This week I had a follow up appointment with my endocrinologist. I was referred recently by my Wonder GP after I went to seek answers and advice about what can only be described as a ridiculously OTT reaction to anything that makes me jump.
Just having Me Tree Surgeon walk into the kitchen when I hadn’t heard him coming is even to send my body into complete shock. The adrenal release (or whatever the hell it is!) is so severe that I can physically feel my nerve endings prickle across my body. If the doorbell goes and I’m in a completely relaxed state, the same happens. In films if something makes me jump, it takes my breath away.

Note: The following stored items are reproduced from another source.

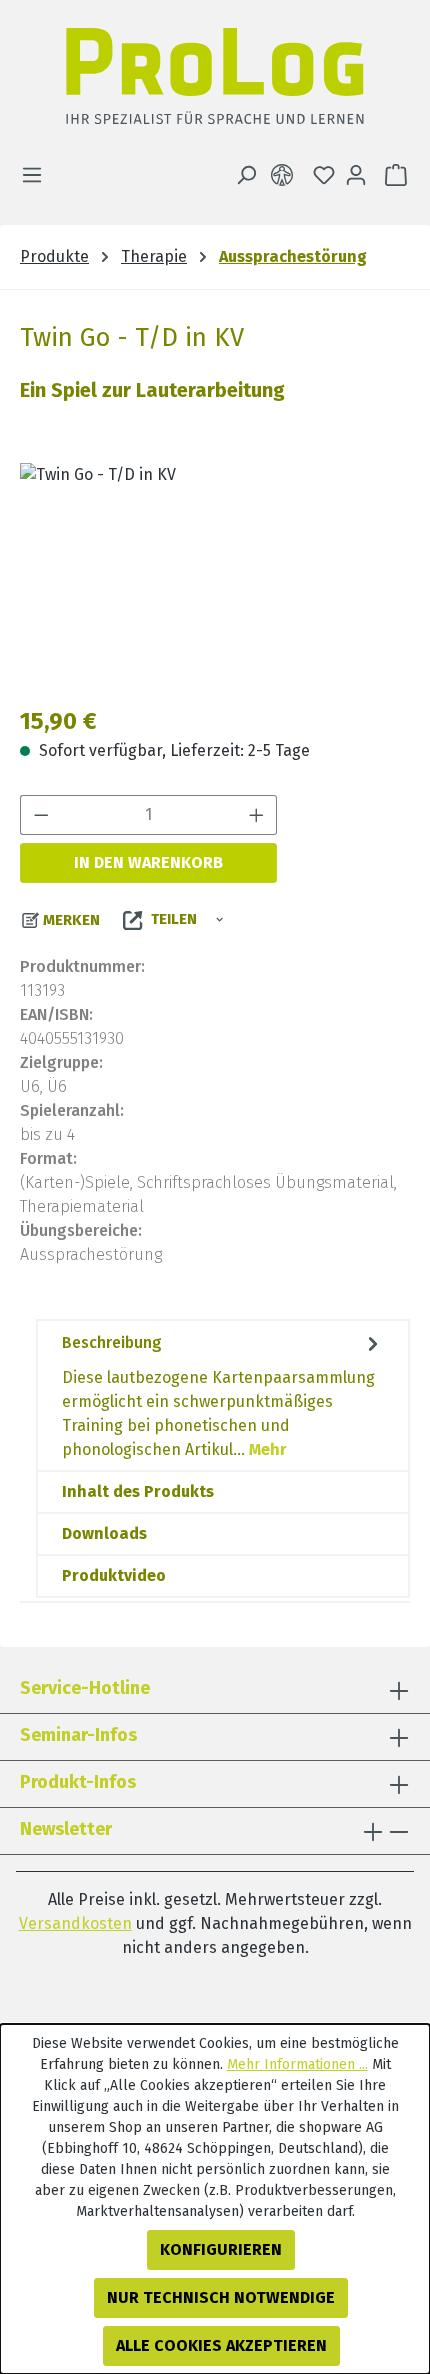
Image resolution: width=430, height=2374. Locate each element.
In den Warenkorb (148, 862)
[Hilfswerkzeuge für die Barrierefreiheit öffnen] (286, 175)
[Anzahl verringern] (41, 815)
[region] (215, 575)
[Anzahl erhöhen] (257, 815)
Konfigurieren (221, 2249)
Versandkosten (75, 1923)
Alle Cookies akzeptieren (221, 2345)
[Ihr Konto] (356, 175)
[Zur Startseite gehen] (215, 81)
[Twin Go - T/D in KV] (215, 575)
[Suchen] (246, 175)
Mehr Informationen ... (297, 2064)
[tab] (223, 1395)
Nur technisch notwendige (221, 2297)
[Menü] (38, 175)
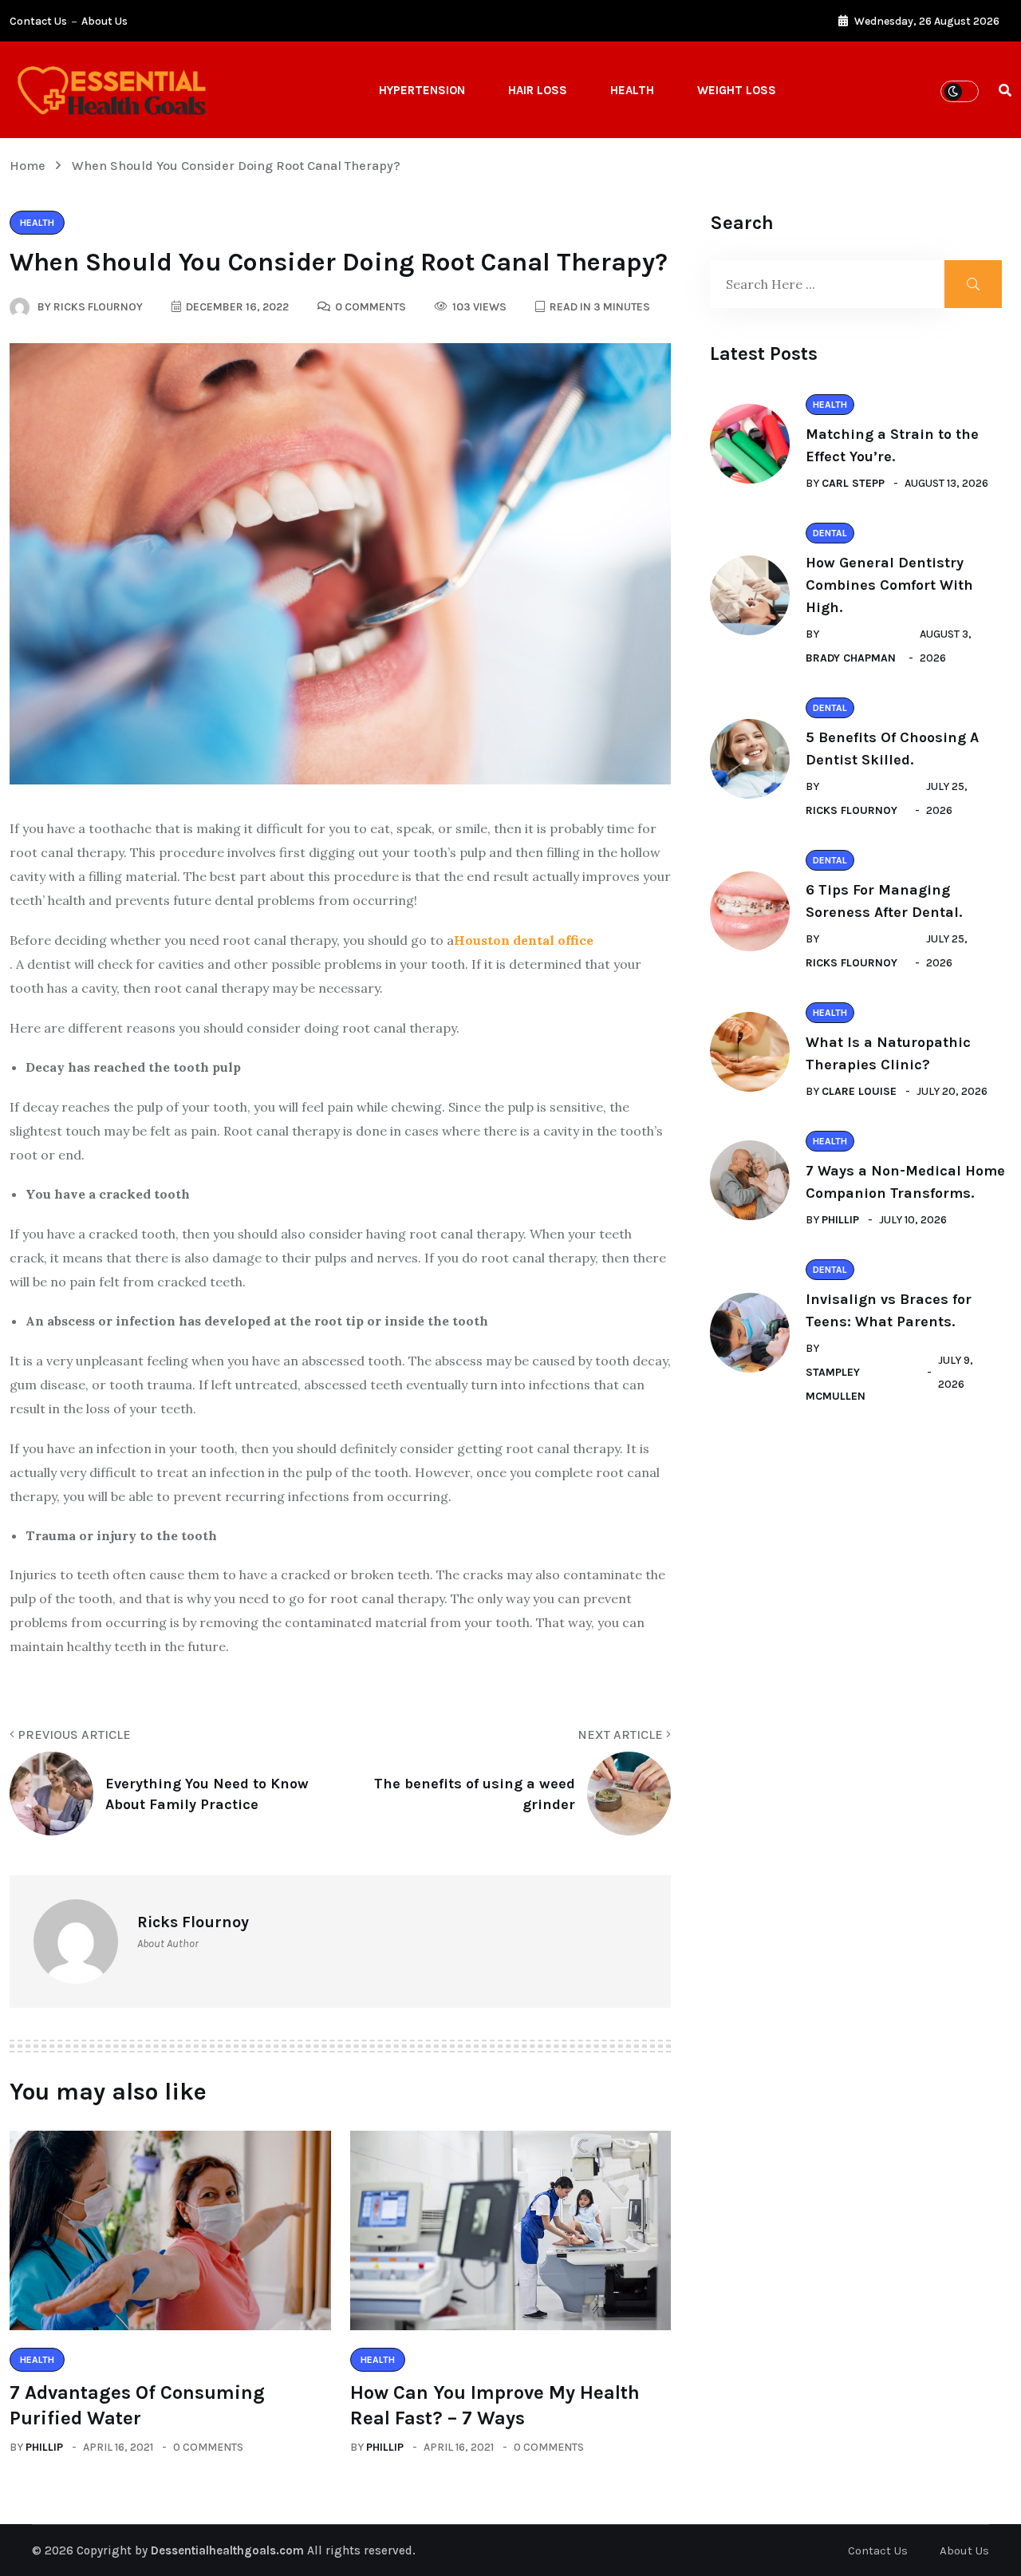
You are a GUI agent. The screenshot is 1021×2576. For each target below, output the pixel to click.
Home (31, 165)
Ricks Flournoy (851, 810)
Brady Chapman (851, 658)
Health (632, 90)
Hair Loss (537, 90)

It has become incredibly debilitating.
Anyway, I digress. I will revisit the topic in a later post to fill anyone in who’s interested in the tests I’m having done.

While Mr Tree Surgeon and I were sat in the waiting room something occurred to me. I was in the midst of a payback day. For M.E. sufferers, for every action there is a reaction and after a big day of socialising two days before I was really poorly due to the Post Exertional Malaise. I felt I could vomit at any moment, my feet may well have been breeze-blocks they felt so heavy. I was in pain, I was dizzy, my vision was more blurred and out of focus than usual. The fatigue was…intense. And so on and so forth.

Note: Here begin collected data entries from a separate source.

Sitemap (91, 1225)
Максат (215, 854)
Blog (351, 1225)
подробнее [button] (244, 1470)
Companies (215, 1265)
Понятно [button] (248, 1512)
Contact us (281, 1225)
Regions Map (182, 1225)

But while I sat there, in that oversized hospital wheelchair because I could barely walk a metre a minute, I realised that I used to feel like this on a GOOD day; on the very best day. I felt wretched but I used to feel that bad every single day.
Now don’t get me wrong, I am still very ill every day. Unimaginably so to the majority of you. But there has been an absolutely incredible amount of progress.
The realisation turned what felt like a dreadfully hard day into a wonderful one. I have come so far. So, so far. I feel incredibly lucky for that.